◆ EXERCISE:
Will you quote all of the entries, word for word?

BEGIN DATA FOR PROCESSING

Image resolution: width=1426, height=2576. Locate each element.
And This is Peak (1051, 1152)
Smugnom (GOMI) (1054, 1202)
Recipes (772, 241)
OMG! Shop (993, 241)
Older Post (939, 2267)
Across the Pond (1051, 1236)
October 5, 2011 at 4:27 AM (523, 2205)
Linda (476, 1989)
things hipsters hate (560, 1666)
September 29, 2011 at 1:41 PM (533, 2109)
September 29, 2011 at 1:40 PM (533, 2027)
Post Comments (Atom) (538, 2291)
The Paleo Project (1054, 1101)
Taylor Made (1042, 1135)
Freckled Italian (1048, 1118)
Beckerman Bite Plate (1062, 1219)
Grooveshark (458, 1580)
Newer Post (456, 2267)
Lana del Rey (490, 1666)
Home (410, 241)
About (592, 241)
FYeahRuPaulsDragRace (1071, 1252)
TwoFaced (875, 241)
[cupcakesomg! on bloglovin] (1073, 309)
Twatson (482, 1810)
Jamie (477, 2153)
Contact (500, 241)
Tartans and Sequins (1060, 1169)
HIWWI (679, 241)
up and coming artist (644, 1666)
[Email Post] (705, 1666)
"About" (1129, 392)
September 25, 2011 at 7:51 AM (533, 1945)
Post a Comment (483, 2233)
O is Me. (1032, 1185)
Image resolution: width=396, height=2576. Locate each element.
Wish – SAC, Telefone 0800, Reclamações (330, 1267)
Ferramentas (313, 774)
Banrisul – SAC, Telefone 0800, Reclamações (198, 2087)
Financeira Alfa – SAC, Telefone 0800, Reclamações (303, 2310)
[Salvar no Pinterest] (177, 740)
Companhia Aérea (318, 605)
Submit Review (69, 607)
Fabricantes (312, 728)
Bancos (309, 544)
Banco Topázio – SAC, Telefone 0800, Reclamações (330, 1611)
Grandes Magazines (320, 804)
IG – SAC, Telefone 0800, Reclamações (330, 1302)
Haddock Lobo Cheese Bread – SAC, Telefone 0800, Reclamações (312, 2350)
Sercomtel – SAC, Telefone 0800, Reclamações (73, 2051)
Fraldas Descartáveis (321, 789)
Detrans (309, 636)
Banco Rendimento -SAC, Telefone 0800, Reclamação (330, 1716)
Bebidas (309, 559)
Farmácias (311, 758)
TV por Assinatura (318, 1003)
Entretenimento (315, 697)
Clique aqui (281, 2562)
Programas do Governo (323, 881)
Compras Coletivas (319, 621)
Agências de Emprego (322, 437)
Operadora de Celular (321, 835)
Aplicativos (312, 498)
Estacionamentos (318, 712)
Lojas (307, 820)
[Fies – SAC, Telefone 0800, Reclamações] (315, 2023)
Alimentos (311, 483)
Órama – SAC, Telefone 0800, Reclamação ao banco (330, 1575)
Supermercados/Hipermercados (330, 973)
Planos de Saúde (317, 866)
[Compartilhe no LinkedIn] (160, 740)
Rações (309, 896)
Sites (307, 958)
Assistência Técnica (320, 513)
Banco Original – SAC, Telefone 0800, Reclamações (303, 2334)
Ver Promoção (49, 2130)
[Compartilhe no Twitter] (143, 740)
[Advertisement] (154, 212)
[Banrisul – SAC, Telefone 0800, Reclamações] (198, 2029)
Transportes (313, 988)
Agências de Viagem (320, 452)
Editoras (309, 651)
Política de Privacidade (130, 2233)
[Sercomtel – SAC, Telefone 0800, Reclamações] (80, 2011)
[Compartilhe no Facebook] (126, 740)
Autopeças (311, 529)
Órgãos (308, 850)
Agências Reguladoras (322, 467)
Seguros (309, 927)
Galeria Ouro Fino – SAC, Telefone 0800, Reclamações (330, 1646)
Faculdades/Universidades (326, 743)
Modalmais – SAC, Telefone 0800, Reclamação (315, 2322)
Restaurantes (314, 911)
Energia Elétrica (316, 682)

END DATA FOR PROCESSING

◆ SOLUTION FOR THIS EXERCISE:
Image resolution: width=1426, height=2576. Locate each element.
And This is Peak (1051, 1152)
Smugnom (GOMI) (1054, 1202)
Recipes (772, 241)
OMG! Shop (993, 241)
Older Post (939, 2267)
Across the Pond (1051, 1236)
October 5, 2011 at 4:27 AM (523, 2205)
Linda (476, 1989)
things hipsters hate (560, 1666)
September 29, 2011 at 1:41 PM (533, 2109)
September 29, 2011 at 1:40 PM (533, 2027)
Post Comments (Atom) (538, 2291)
The Paleo Project (1054, 1101)
Taylor Made (1042, 1135)
Freckled Italian (1048, 1118)
Beckerman Bite Plate (1062, 1219)
Grooveshark (458, 1580)
Newer Post (456, 2267)
Lana del Rey (490, 1666)
Home (410, 241)
About (592, 241)
FYeahRuPaulsDragRace (1071, 1252)
TwoFaced (875, 241)
[cupcakesomg! on bloglovin] (1073, 309)
Twatson (482, 1810)
Jamie (477, 2153)
Contact (500, 241)
Tartans and Sequins (1060, 1169)
HIWWI (679, 241)
up and coming artist (644, 1666)
[Email Post] (705, 1666)
"About" (1129, 392)
September 25, 2011 at 7:51 AM (533, 1945)
Post a Comment (483, 2233)
O is Me. (1032, 1185)
Image resolution: width=396, height=2576. Locate each element.
Wish – SAC, Telefone 0800, Reclamações (330, 1267)
Ferramentas (313, 774)
Banrisul – SAC, Telefone 0800, Reclamações (198, 2087)
Financeira Alfa – SAC, Telefone 0800, Reclamações (303, 2310)
[Salvar no Pinterest] (177, 740)
Companhia Aérea (318, 605)
Submit Review (69, 607)
Fabricantes (312, 728)
Bancos (309, 544)
Banco Topázio – SAC, Telefone 0800, Reclamações (330, 1611)
Grandes Magazines (320, 804)
IG – SAC, Telefone 0800, Reclamações (330, 1302)
Haddock Lobo Cheese Bread – SAC, Telefone 0800, Reclamações (312, 2350)
Sercomtel – SAC, Telefone 0800, Reclamações (73, 2051)
Fraldas Descartáveis (321, 789)
Detrans (309, 636)
Banco Rendimento -SAC, Telefone 0800, Reclamação (330, 1716)
Bebidas (309, 559)
Farmácias (311, 758)
TV por Assinatura (318, 1003)
Entretenimento (315, 697)
Clique aqui (281, 2562)
Programas do Governo (323, 881)
Compras Coletivas (319, 621)
Agências de Emprego (322, 437)
Operadora de Celular (321, 835)
Aplicativos (312, 498)
Estacionamentos (318, 712)
Lojas (307, 820)
[Fies – SAC, Telefone 0800, Reclamações] (315, 2023)
Alimentos (311, 483)
Órama – SAC, Telefone 0800, Reclamação ao banco (330, 1575)
Supermercados/Hipermercados (330, 973)
Planos de Saúde (317, 866)
[Compartilhe no LinkedIn] (160, 740)
Rações (309, 896)
Sites (307, 958)
Assistência Técnica (320, 513)
Banco Original – SAC, Telefone 0800, Reclamações (303, 2334)
Ver Promoção (49, 2130)
[Compartilhe no Twitter] (143, 740)
[Advertisement] (154, 212)
[Banrisul – SAC, Telefone 0800, Reclamações] (198, 2029)
Transportes (313, 988)
Agências de Viagem (320, 452)
Editoras (309, 651)
Política de Privacidade (130, 2233)
[Sercomtel – SAC, Telefone 0800, Reclamações] (80, 2011)
[Compartilhe no Facebook] (126, 740)
Autopeças (311, 529)
Órgãos (308, 850)
Agências Reguladoras (322, 467)
Seguros (309, 927)
Galeria Ouro Fino – SAC, Telefone 0800, Reclamações (330, 1646)
Faculdades/Universidades (326, 743)
Modalmais – SAC, Telefone 0800, Reclamação (315, 2322)
Restaurantes (314, 911)
Energia Elétrica (316, 682)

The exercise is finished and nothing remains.